What Are the Penalties for Driving While High?

In the state of Washington, it is illegal to drive with five ng/ml (nanograms per milliliter) of THC in your blood if your over 21, and it is illegal to drive with any THC in your blood if you’re under 21. The penalties for driving while under the influence of marijuana can include any or all of the following:

  • Anywhere from one to 364 days in prison
  • A fine up to $5,000
  • A minimum 90-day driver’s license suspension
  • A minimum of a one-year required use of an ignition interlock device
  • Two to five years of probation

If an accident occurs as a result of driving while under the influence, and especially if another person dies, the penalties imposed will be far more severe, and you could be facing charges for additional crimes.

How Police Check for Marijuana

If you’re pulled over for any form of reckless driving, including speeding, and the police smell marijuana or notice it in your vehicle, they can charge you with a DUI. Blood tests are not considered conclusive since THC remains in your system long after a “high,” so the observation and evaluation of law enforcement plays an important role in facing charges. If you are legally transporting marijuana and you are not under the influence, keep it in an airtight container in your trunk or glove compartment as a precaution.

In a car accident, if you are under the influence of marijuana and found to be responsible for injuries or death, you are facing serious legal consequences.

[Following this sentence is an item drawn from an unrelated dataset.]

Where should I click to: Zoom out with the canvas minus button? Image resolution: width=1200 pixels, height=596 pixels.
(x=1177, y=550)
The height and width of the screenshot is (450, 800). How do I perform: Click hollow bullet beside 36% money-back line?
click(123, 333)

At the end of the day, combining marijuana and driving is a very bad idea. If you want to consume marijuana for medical or recreational purposes, make sure you have transportation arranged – don’t take the risk of getting behind the wheel.

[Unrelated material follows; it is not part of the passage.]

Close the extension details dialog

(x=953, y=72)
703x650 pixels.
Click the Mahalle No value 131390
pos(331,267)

How Long Do I Have to Wait After Consuming Marijuana before I Can Safely Drive?

According to the Washington State Liquor and Cannabis Board, you should wait a minimum of five hours after consuming marijuana before operating a motor vehicle, and longer if you consumed in an edible (as it lasts longer your body). If you believe you may be impaired – just wait or arrange another form of transportation. Don’t risk your life or the lives of others by driving impaired. Safe driving requires being alert, a fast reaction time, and driving while your senses are dulled by marijuana is dangerous – and if an accident occurs, you are at risk of facing imprisonment, fines, and driver’s license suspension.